Consegna:
Rispondi alle seguenti domande sul testo sulla detenzione femminile.
1. Da quale assunto è partito il viaggio dell'autrice nel mondo della detenzione?
2. Che cosa accade al tempo e allo spazio quando si varcano le soglie di Rebibbia?
3. In che cosa si trasformano le macchinette moka per il caffè?

Un momento di Vite in Sospeso
Dicono che il carcere cambi una persona. E la cambi in peggio. E’ stato da questo assunto che è partito il mio viaggio nel mondo della detenzione e nello specifico della detenzione al femminile. Ero convinta di trovare volti dagli occhi scavati e sguardi fermi. Tutte convinzioni frutto di retaggi culturali desueti, ma ancora vivi e tutti da rivedere. E’ con mia sorpresa che mi sono ritrovata in una realtà in cui la forza delle donne è al contempo il motore e l’anima di quella realtà matrigna.
Nel viaggio di “Vite in Sospeso” ho imparato che nel carcere la dimensione spazio temporale perde ovvietà, perché i tempi scanditi all’interno di quelle mura sono congelati. Quando si varcano le soglie di Rebibbia lo scenario cambia, tutto muta, il tempo si dilata e lo spazio si concentra. Ma per le donne una vita dietro le sbarre significa anche altro: nelle celle non esiste femminilità e sono donne lontane dal loro essere se stesse, lontane dalla loro autostima. Ho parlato con loro per giorni, ci siamo scambiati sguardi, a volte diffidenti, a volte divertiti, a volte profondi. Alcune erano timide, altre furbescamente attente, altre scoraggiate o deluse oppure strafottenti, ma in molte predominava, invece, la speranza, il desiderio di riscatto (leggi). Quella forza intima e ancestrale di riscattarsi, di riprendere ad amarsi. Ho visto la donna organizzarsi. Sì, perché nell’ottica della sicurezza attiva e passiva il carcere incide sulle detenute privandole di tutta una serie di oggetti che nella vita esterna non sono certo in discussione, ma che fanno parte del mondo della persona, ne caratterizzano l’essenza dell’io. Così ho assistito a rimedi e sotterfugi di ogni tipo in grado di far affrontare una vita di privazioni all’interno di quel mondo mal sconosciuto. Gli oggetti di bellezza di uso quotidiano lì perdono ovvietà. E così le mollette per i panni o pezzi di strofinacci si trasformano in efficientissimi bigodini e arricciacapelli, macchinette moka per il caffè diventano piastre per i capelli, la cera delle candele che mista ad olio viene utilizzata come ceretta epilatoria. Perché nelle loro “Vite in Sospeso” le donne cercano di riempire il vuoto dentro di sé ed attorno a sé, perché quando una donna entra in carcere, fuori ci sono i figli, una madre, un padre oppure un marito che hanno bisogno di lei e che restano abbandonati e senza sostegni e l’angoscia della separazione ed il senso di colpa vengono somatizzati. Ed allora il loro corpo si ammala.

Voci riportate:
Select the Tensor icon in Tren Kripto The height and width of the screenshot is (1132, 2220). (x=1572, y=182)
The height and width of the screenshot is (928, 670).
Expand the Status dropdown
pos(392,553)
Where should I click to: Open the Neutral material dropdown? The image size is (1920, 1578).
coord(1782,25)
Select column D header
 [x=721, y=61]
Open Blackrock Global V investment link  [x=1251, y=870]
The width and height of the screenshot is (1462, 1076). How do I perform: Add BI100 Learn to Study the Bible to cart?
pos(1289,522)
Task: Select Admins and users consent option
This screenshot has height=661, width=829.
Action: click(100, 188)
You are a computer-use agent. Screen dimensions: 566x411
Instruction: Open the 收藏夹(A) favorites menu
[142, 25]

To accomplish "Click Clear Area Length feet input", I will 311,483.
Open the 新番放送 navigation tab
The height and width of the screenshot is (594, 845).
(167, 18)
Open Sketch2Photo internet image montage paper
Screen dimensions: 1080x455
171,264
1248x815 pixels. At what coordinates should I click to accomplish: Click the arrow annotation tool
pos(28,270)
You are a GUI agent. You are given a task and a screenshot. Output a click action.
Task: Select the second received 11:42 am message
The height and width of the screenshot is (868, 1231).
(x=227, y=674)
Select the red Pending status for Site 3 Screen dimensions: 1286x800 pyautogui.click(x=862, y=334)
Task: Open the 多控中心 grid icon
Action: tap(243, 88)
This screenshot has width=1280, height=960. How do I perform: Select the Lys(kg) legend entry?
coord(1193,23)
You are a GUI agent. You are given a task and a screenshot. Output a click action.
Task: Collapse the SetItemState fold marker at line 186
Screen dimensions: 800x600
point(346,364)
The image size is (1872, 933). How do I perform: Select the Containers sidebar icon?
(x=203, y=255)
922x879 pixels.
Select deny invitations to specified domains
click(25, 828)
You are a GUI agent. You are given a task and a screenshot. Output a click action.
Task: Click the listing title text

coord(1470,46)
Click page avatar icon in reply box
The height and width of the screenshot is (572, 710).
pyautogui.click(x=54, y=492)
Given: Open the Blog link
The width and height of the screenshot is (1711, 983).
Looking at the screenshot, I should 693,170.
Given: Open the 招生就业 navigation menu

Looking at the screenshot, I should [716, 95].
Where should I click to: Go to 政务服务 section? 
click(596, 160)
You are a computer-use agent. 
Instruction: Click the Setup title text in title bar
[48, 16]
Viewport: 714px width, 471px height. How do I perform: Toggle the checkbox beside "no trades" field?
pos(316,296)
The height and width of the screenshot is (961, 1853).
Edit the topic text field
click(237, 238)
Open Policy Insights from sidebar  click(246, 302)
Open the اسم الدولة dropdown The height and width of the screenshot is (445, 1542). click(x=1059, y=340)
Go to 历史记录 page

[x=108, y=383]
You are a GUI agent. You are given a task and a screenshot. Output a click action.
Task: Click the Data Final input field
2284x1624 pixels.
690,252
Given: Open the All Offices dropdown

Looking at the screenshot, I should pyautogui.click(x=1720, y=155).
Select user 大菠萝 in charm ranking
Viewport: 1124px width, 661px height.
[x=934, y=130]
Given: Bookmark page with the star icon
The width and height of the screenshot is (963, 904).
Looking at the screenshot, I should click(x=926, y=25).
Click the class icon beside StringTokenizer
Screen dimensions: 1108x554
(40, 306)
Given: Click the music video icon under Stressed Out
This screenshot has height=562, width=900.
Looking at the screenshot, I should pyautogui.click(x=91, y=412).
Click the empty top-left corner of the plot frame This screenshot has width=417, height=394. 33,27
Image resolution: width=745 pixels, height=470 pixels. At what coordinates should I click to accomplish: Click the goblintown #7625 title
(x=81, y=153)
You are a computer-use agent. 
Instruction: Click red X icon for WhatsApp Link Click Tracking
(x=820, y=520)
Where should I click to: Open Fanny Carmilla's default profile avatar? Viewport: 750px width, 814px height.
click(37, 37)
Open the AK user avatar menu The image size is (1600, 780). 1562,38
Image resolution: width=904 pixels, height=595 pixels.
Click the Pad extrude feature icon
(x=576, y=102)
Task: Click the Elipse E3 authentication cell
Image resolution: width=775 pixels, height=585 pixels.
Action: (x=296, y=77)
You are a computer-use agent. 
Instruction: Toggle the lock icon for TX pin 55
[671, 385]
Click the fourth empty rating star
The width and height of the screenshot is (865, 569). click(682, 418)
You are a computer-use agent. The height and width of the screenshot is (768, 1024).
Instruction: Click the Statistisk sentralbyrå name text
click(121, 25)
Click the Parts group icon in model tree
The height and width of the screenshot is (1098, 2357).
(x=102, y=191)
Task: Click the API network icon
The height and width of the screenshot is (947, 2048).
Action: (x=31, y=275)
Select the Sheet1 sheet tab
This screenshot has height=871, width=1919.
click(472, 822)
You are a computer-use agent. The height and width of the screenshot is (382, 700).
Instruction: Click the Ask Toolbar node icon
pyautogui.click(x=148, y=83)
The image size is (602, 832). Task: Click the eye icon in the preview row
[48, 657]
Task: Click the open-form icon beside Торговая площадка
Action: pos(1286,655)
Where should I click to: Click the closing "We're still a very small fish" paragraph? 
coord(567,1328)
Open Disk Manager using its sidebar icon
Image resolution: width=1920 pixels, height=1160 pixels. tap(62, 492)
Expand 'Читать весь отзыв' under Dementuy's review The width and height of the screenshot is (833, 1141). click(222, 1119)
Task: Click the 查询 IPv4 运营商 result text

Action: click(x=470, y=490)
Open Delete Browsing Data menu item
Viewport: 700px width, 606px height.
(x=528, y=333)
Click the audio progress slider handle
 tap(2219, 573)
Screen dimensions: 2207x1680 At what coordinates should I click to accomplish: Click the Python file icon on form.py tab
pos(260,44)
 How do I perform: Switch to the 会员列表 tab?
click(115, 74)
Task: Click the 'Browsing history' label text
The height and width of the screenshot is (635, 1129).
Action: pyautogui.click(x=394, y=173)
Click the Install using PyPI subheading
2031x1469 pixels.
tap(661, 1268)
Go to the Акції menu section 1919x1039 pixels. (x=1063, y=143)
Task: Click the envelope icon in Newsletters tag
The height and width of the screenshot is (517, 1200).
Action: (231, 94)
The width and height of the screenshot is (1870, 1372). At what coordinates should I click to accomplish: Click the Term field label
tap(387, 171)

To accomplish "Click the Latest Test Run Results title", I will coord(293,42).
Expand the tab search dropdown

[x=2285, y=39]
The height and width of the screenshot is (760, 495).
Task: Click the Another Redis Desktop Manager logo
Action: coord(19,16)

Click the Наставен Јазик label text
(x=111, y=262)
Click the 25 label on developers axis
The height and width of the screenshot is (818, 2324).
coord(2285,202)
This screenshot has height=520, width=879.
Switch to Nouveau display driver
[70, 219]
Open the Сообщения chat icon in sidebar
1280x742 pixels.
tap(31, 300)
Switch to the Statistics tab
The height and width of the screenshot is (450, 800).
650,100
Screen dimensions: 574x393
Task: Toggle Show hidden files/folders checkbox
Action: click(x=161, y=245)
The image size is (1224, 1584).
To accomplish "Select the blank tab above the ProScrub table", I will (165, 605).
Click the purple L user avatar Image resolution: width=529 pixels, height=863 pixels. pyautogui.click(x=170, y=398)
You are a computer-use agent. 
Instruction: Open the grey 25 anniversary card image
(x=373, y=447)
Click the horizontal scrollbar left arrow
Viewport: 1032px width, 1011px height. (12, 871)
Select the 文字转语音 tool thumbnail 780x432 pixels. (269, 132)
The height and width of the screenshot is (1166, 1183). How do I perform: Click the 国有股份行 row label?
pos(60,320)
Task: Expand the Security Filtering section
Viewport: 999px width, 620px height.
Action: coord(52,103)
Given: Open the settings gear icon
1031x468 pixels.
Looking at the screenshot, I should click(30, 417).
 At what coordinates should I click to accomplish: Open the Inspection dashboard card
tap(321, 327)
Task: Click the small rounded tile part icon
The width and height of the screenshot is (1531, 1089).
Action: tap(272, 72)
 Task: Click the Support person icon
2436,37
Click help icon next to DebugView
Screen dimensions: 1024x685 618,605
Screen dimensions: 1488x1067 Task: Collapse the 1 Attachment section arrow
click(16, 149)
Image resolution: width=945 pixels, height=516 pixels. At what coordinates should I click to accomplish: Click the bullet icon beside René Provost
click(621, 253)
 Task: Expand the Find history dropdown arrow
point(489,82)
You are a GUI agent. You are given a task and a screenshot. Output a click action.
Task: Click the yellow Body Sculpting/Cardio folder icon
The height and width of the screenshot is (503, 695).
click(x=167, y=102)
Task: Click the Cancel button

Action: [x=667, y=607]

Risultato:
1. Dall'assunto che il carcere cambi una persona, e la cambi in peggio.
2. Il tempo si dilata e lo spazio si concentra.
3. Diventano piastre per i capelli.